Karena kita manusia, komitmen selalu akan ada dalam pusaran hasrat. Untuk itu seperti disinggung di atas, ia membutuhkan oposisi dalam bermacam bentuknya, terutama yang di luar kekuasaan. Mengapa bermacam? Karena ketika ada di kekuasaan ia dengan serta-merta dekat dengan ‘kekuatan kekerasan’ yang selama ini diyakini bahwa bagi negara ia mempunyai ‘hak monopoli’ atas penggunaannya. Godaannya memang terlalu besar, maka seakan berjudi habis-habisan saja ketika hanya mengandalkan adanya ‘orang baik’. Oposisi dalam bermacam bentuknya, mulai dari partai politik oposisi, pers, masyarakat sipil termasuk juga di sini yang muncul dalam media-media komunikasinya. Maka jika mengikuti pendapat Mangunwijaya di atas, kualitas suatu bangsa bisa juga dilihat dari bagaimana partai oposisinya, bagaimana pers-nya, dan juga masyarakat sipilnya. Bagaimana kebebasan dalam komunikasi melalui bermacam media komunikasi yang ada itu dijamin kebebasannya. Atau katakanlah, hidup bersama bisa mempunyai potensi besar merosotnya kualitas ketika partai oposisi dikebiri, pers-nya dikooptasi, masyarakat sipil, katakanlah dihambat dalam berserikat-berkegiatan misalnya, dan ketika media komunikasi rutin dipatroli. Karena ‘the king can do no wrong’, demikian kira-kira asumsi dasarnya. Tentu adanya istilah benevolent dictatorship bukanlah di ruang kosong, tetapi adakah yang masih mau bertaruh terhadap ini di abad 21? Di tengah-tengah 8 milyar populasi dunia dengan sumber daya semakin terbatas?

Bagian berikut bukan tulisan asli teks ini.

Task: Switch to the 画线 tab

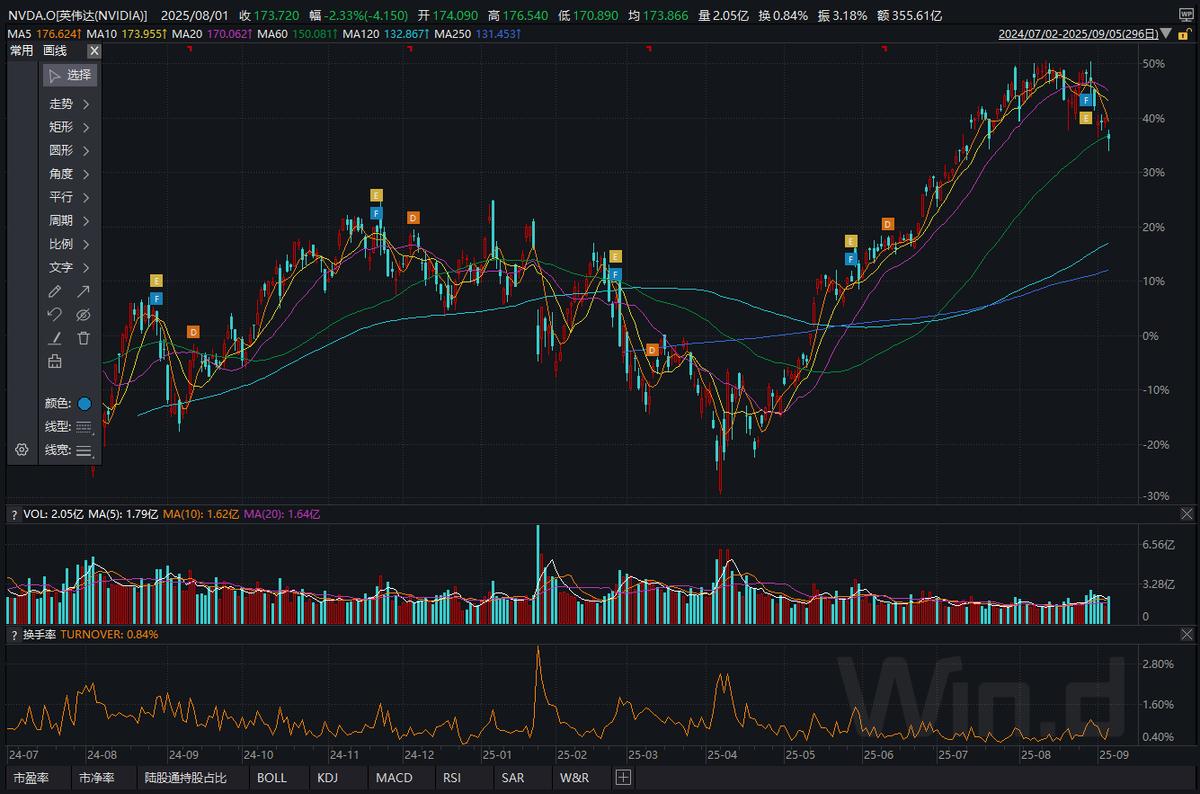Action: (55, 50)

Machiavelli dalam Sang Penguasa menunjukkan bahwa merebut kekuasaan itu bisa berbeda dengan menggunakan kekuasaan. Ketika merebut kekuasaan menggunakan jalan vox populi, tetapi ketika memegang dan menjalankan kekuasaan seakan ia telah menjadi si-dei-nya. Serasa menjadi maha-raja bahkan didekat-dekatkan sebagai titisan dari Yang Maha Kuasa. Dan bukannya itu tidak mungkin, sejarah di sana-sini banyak mencatatnya. Maka mengelola kekuasaan itu juga berarti bagaimana ‘perebutan’ kekuasaan dikelola, sekaligus juga bagaimana penggunaan kekuasaan dikelola. ‘Blusukan’ pada masa ‘emas’-nya adalah ketika betul-betul mblusuk dalam got itu merupakan ‘bagian utama’ dalam jalan merebut kekuasaan. Tetapi ada masanya juga blusukan kemudian banyak yang menghayatinya sebagai kekonyolan, atau ‘pura-pura-yang-kebablasan’. Karena ternyata dalam praktek selanjutnya makin jauh dari soal komitmen. Ketika itu diulang dan diulang dengan semakin samarnya soal komitmen, maka dalam banyak hal, taste perebutan kekuasaan rasa-rasanya semakin tidak berkualitas saja. Bukan soal komitmen yang diuji, tetapi pethakilan yang sudah tidak karu-karuan itu. Lama-lama sudah tidak lucu lagi-lah. Apa sih sebenarnya maunya itu? Mediokerisasi total hidup berbangsa? Benar kata Nietzsche, will to power itu bisa-bisa mengalahkan will to survive. Bahkan survive-nya hidup bersama sebagai satu bangsa. Bahkan pula saat membuka jalan masuk dalam ranah perebutan kekuasaan-pun bayang-bayang survive-nya hidup bersamapun sudah meredup. Rusak-rusakan. Terabas sana terabas sini, soal mutu nomer sekian. Belum lagi kita bicara soal penggunaan kekuasaannya.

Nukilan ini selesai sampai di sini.